If the record is successfully retrieved, then the low 24 bits of the address are treated as a "now serving" number, and compared to the value stored in "loop.soft_start_ticket_number". If the value is strictly greater than the selected ticket number, then the feature is activated, and the "loop.throttled" pref is set to false (which will bypass this procedure for all subsequent startups).
This allows us to increase load on the system very gradually after launch. The recommended handling of this number is as follows:
- Ensure that the TTL for the DNS record is set to a relatively short value, so as to allow changes to propagate through the system rapidly. recommended value is in the range of 600 to 3600 seconds (10 minutes to an hour).
- When initially launched, set the load level to 10%. Leave it at that level for at least 24 hours and observe server load.
- If server utilization is sufficiently low, increase the load level incrementally, waiting at least 24 hours between each change to ensure that server load can settle.
- Once server load is ramped all the way to 100%, file a bug to remove the throttling logic from the Loop feature.
For easy reference, the following table calculates the IP address values for loads from 0% to 100%, in 5% increments:
Load (%) | Load (24-bit integer) |
IP Address |
---|---|---|
0% | 0 | 127.0.0.0 |
5% | 838860 | 127.12.204.204 |
10% | 1677721 | 127.25.153.153 |
15% | 2516582 | 127.38.102.102 |
20% | 3355443 | 127.51.51.51 |
25% | 4194303 | 127.63.255.255 |
30% | 5033164 | 127.76.204.204 |
35% | 5872025 | 127.89.153.153 |
40% | 6710886 | 127.102.102.102 |
45% | 7549746 | 127.115.51.50 |
50% | 8388607 | 127.127.255.255 |
55% | 9227468 | 127.140.204.204 |
60% | 10066329 | 127.153.153.153 |
65% | 10905189 | 127.166.102.101 |
70% | 11744050 | 127.179.51.50 |
75% | 12582911 | 127.191.255.255 |
80% | 13421772 | 127.204.204.204 |
85% | 14260632 | 127.217.153.152 |
90% | 15099493 | 127.230.102.101 |
95% | 15938354 | 127.243.51.50 |
100% | 16777215 | 127.255.255.255 |
I'm a crusty old perl programmer, so the suggestion I have for generating the IP address for an arbitrary load value looks like this; I'm sure there are more elegant solutions in other languages, perl being what it is. Simply replace the "50" at the end with the load level you'd like to get an IP address for:
perl -e 'print join(".",unpack("C*",pack("N",127<<24|int(((1<<24)-1)*(shift)/100))))."\n"' 50
Simple Push Server Load Distribution
See bug 1055139 and bug 1055143.
Currently, the push servers have been measured to handle up to 5 million users per cluster. With potentially several hundred million users ultimately using the Loop service, we need the ability to scale to use multiple simple push clusters.

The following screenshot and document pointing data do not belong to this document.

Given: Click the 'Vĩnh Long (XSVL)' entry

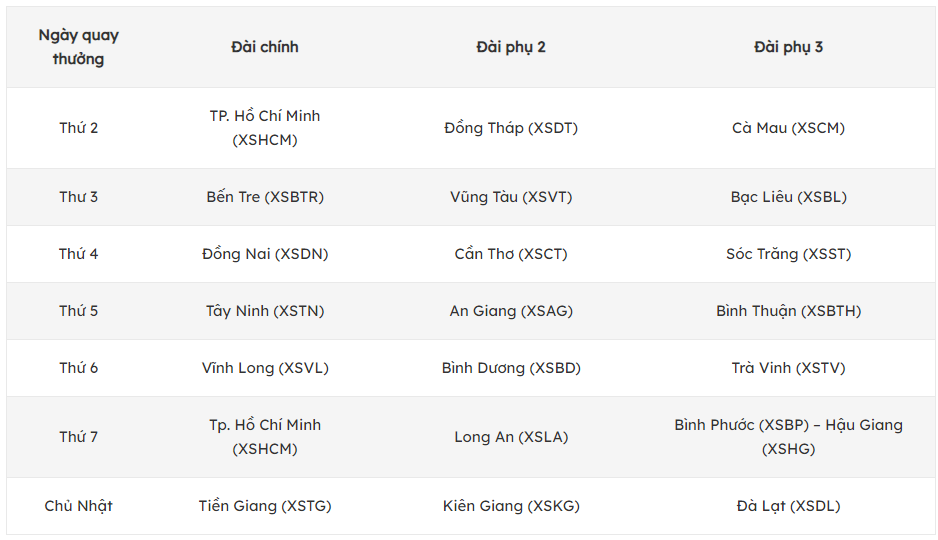Looking at the screenshot, I should pyautogui.click(x=265, y=368).
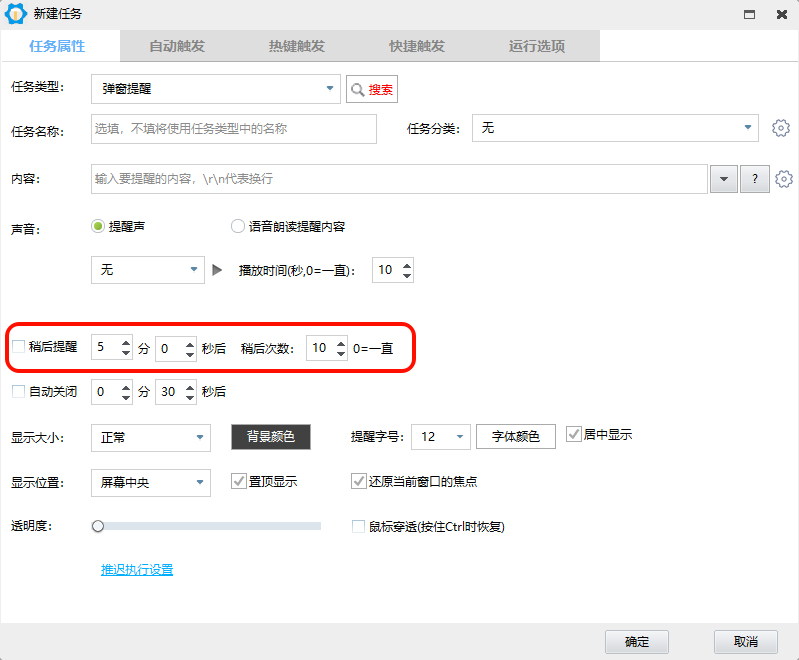
Task: Open the 提醒字号 font size dropdown
Action: (x=460, y=437)
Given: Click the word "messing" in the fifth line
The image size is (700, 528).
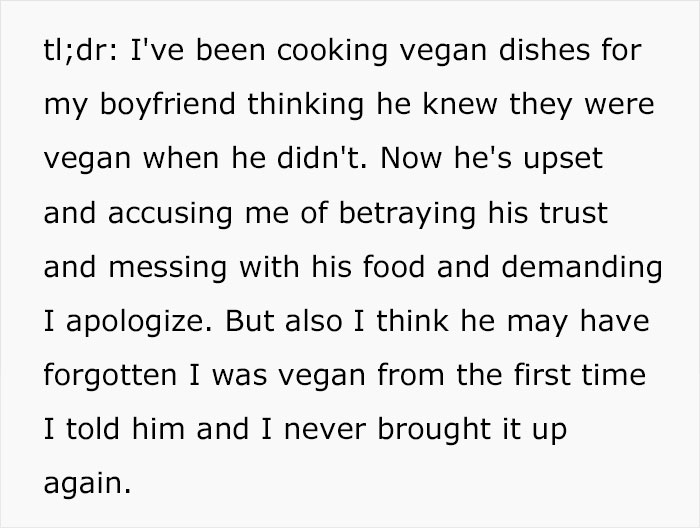Looking at the screenshot, I should [x=167, y=268].
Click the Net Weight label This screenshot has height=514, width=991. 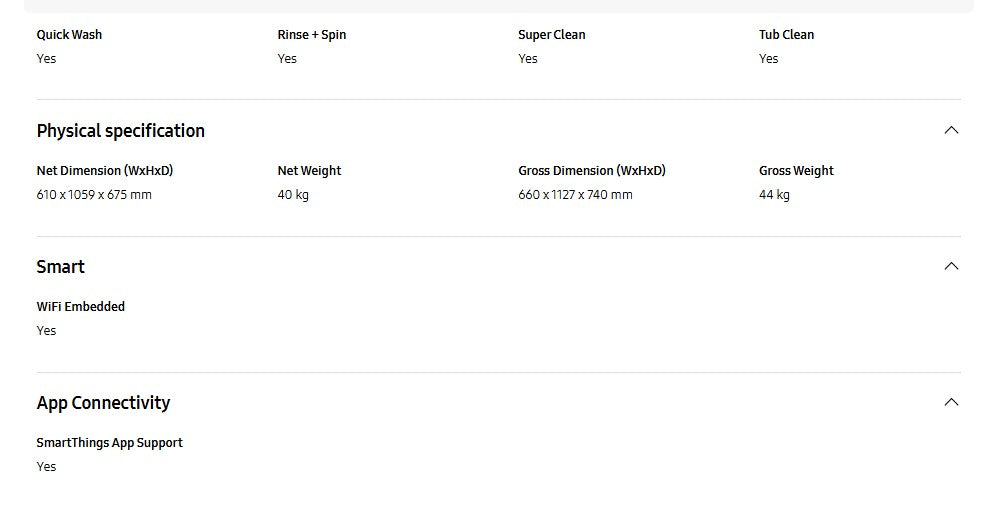tap(309, 171)

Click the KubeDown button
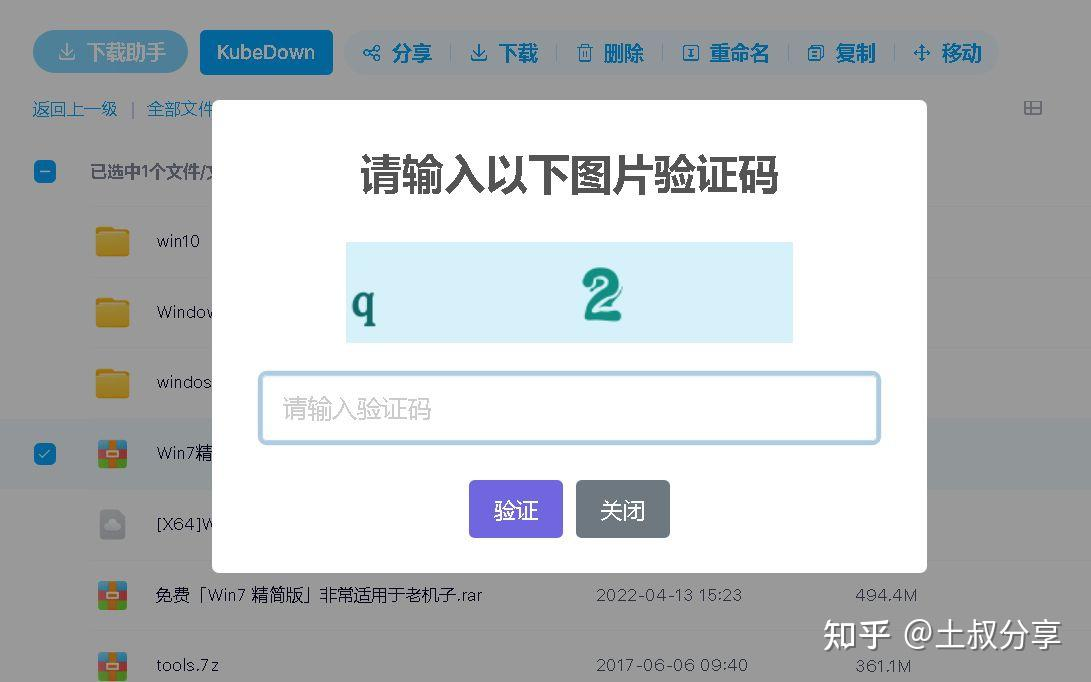coord(266,52)
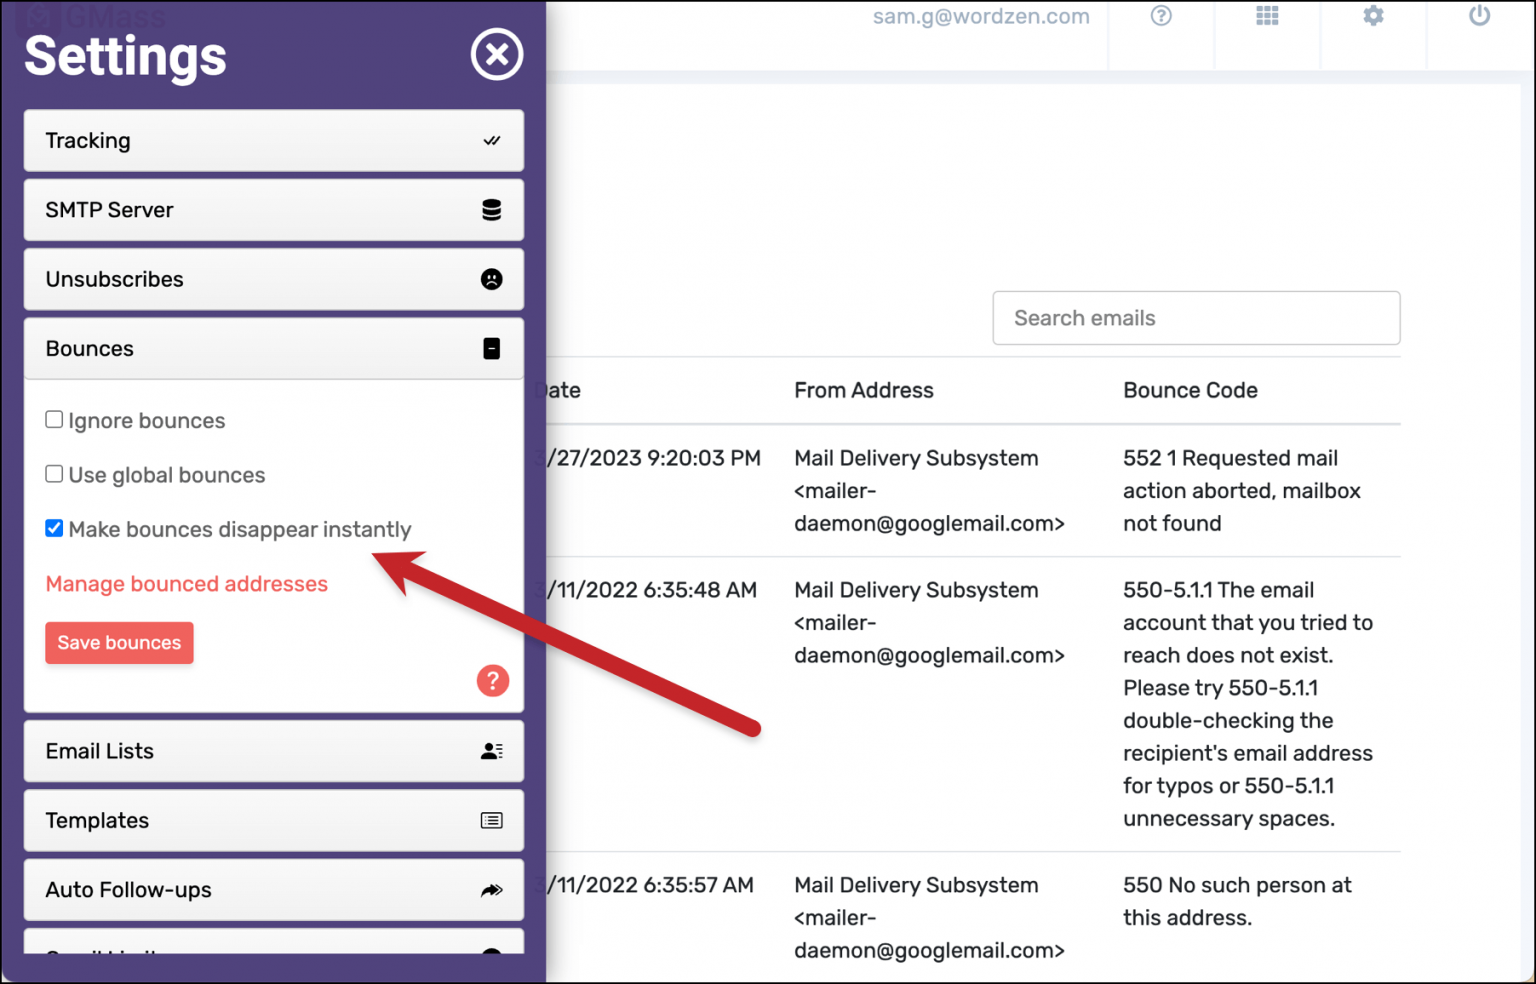Click the Unsubscribes sad face icon
The width and height of the screenshot is (1536, 984).
[491, 279]
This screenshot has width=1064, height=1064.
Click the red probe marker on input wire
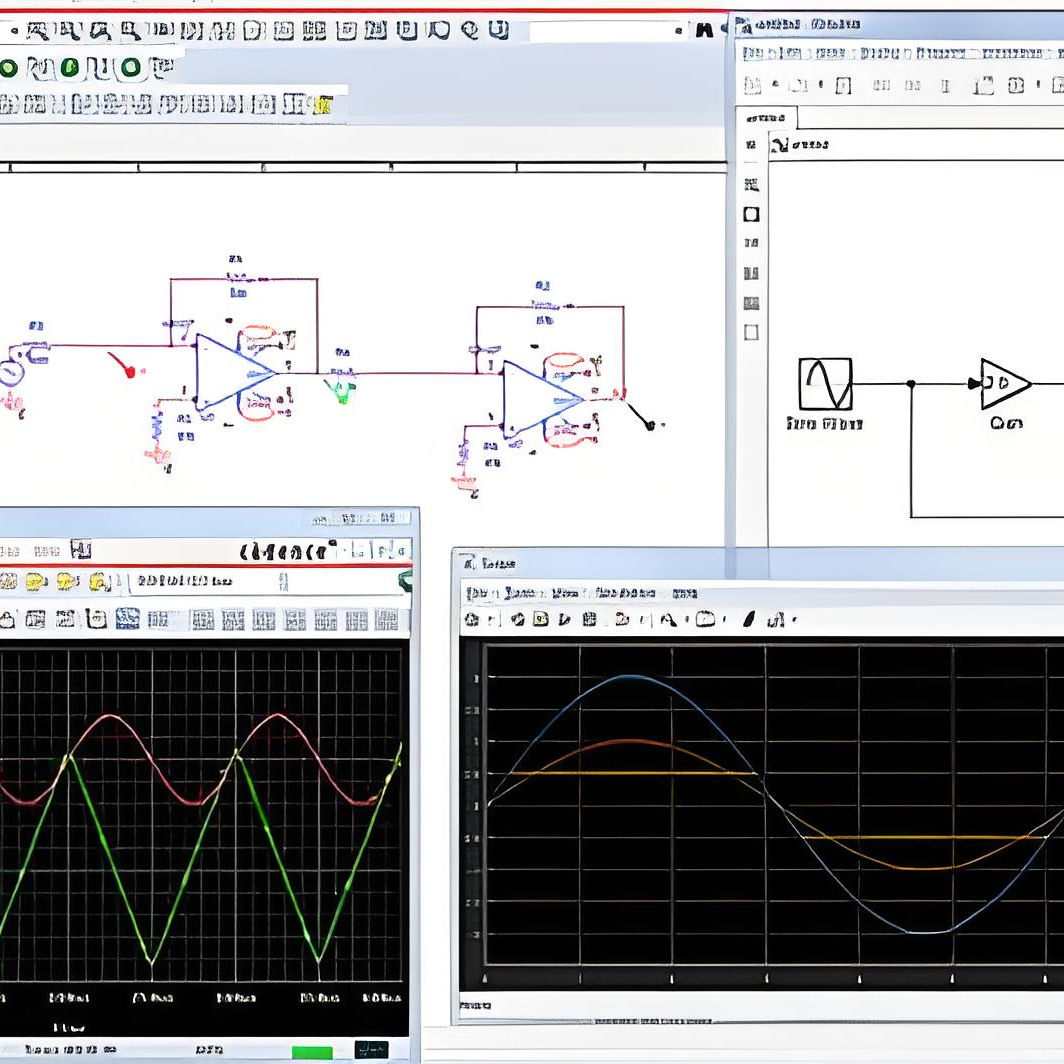coord(125,364)
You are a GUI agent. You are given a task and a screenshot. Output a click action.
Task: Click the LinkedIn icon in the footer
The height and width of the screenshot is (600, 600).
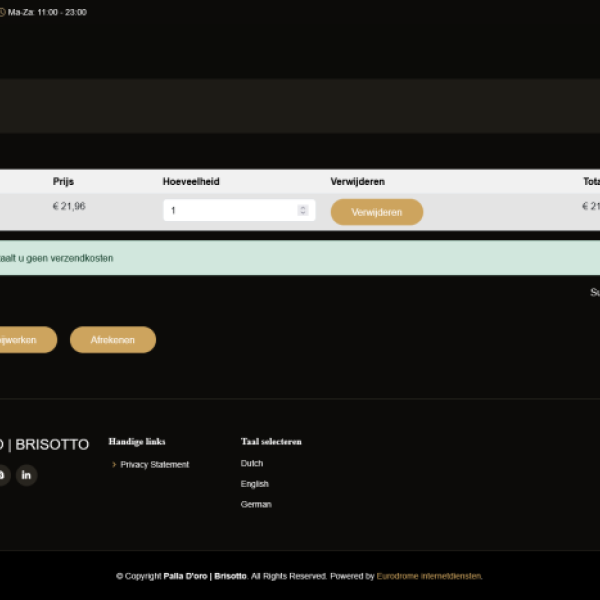27,475
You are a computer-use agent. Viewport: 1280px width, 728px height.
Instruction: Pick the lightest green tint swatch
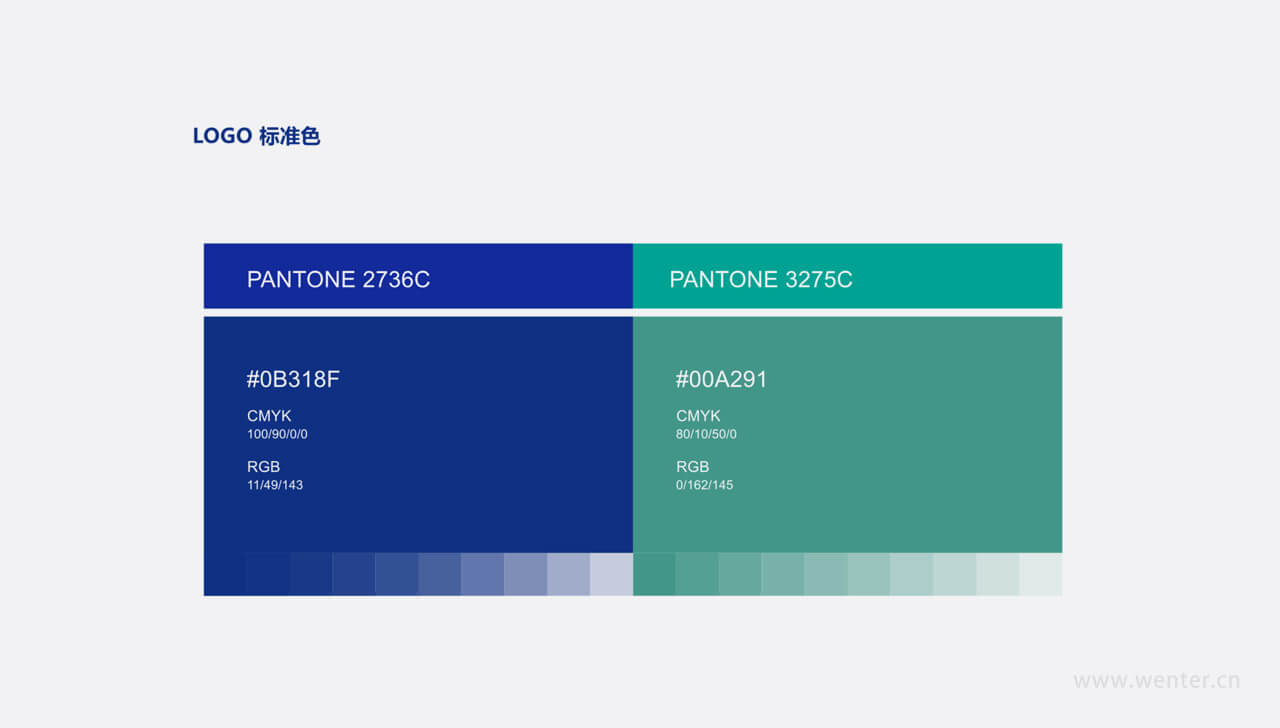1040,575
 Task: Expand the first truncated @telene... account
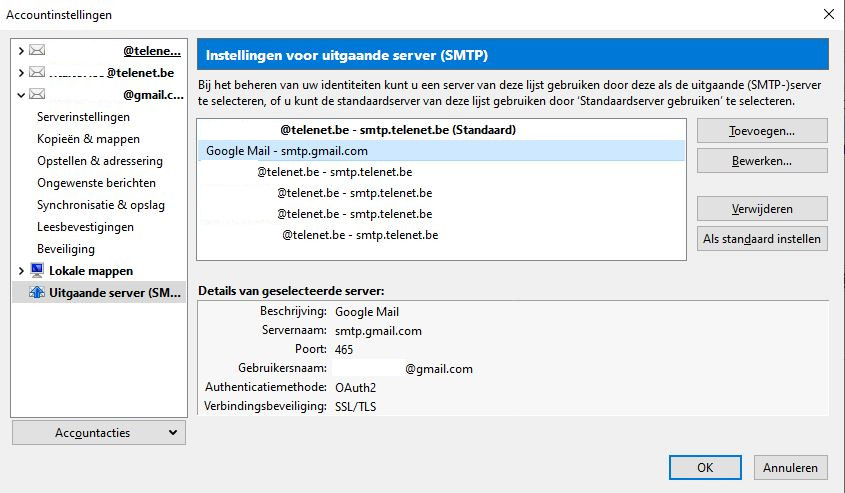tap(21, 51)
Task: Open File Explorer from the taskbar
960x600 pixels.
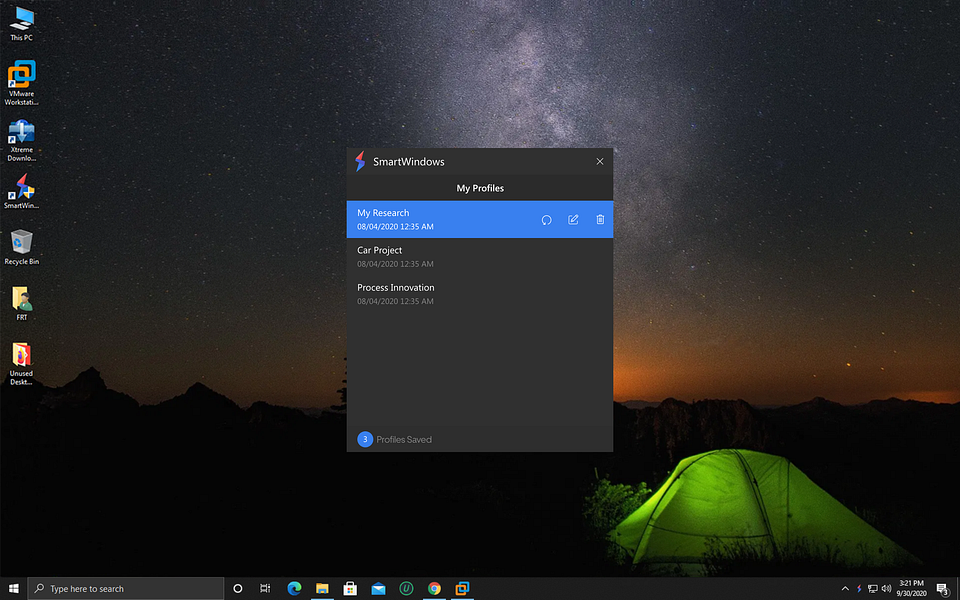Action: 322,588

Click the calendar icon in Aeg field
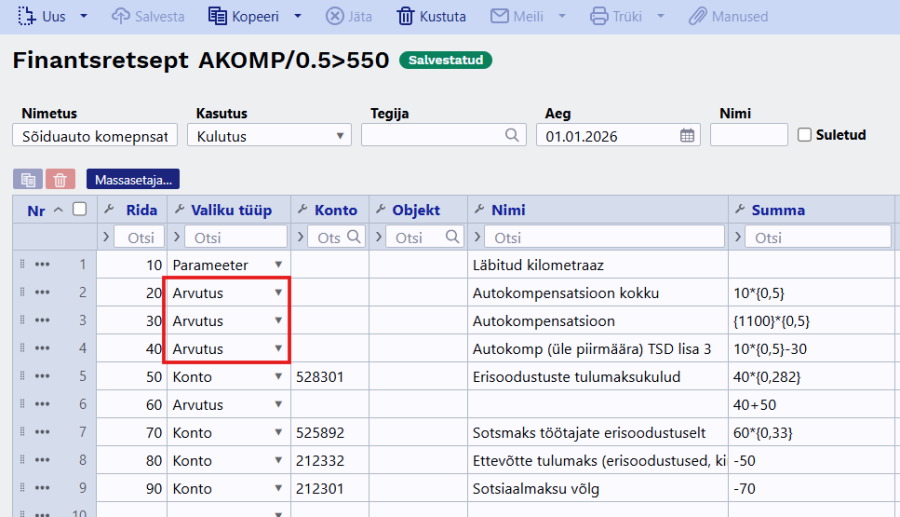(687, 135)
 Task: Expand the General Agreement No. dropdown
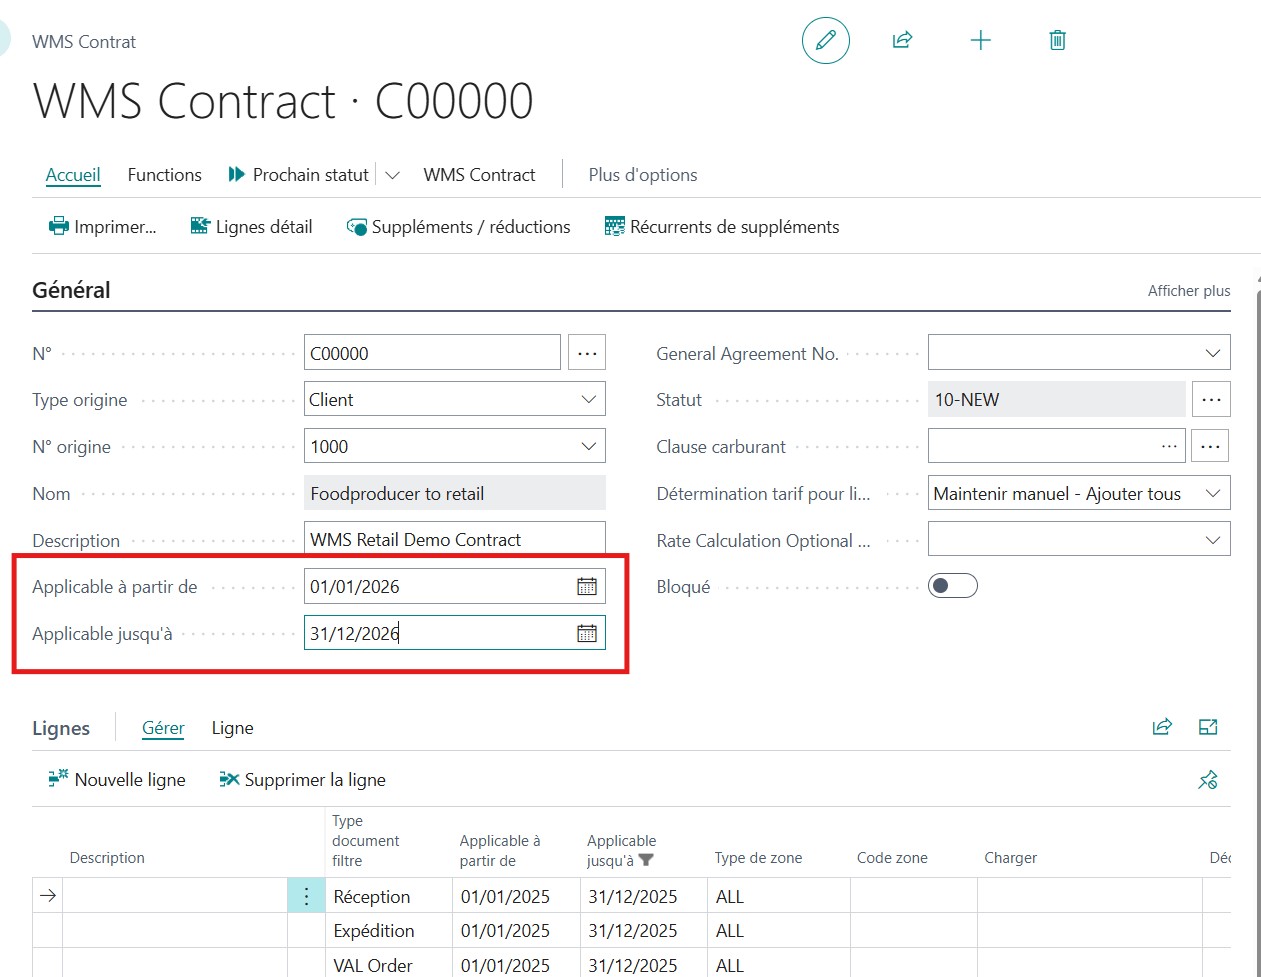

To support this behavior, the Loop client will query the Loop server for the address of the Simple Push server to use, rather than using the Simple Push server configured in the client prefs. The loop server will maintain a list of Simple Push clusters, and hand out a random entry from this list each time a client requests the address of a Simple Push server. In this way, we can bring additional Simple Push servers online to accommodate the load required to support the Loop service.
Simple Push Server Load Reduction
See bug 1060610.
The final approach to reduce the load on the Simple Push infrastructure, especially as curious users investigate the meaning of a new button that has just appeared in their browser, is to defer setting up a simple push connection until the user performs an action that might result in receiving a call. This can happen if the user copies a link from the Loop panel (either with the "copy" button or by highlighting the link and using OS-specific means of copying to the clipboard), or if the user selects the "email link" button.
Users can also receive calls once they are logged in to an FxA account for Loop, so any logged-in user will maintain a simple push subscription also.
This prevents unnecessary simple push connections from being established by clients that aren't actually capable of receiving a call at any given moment.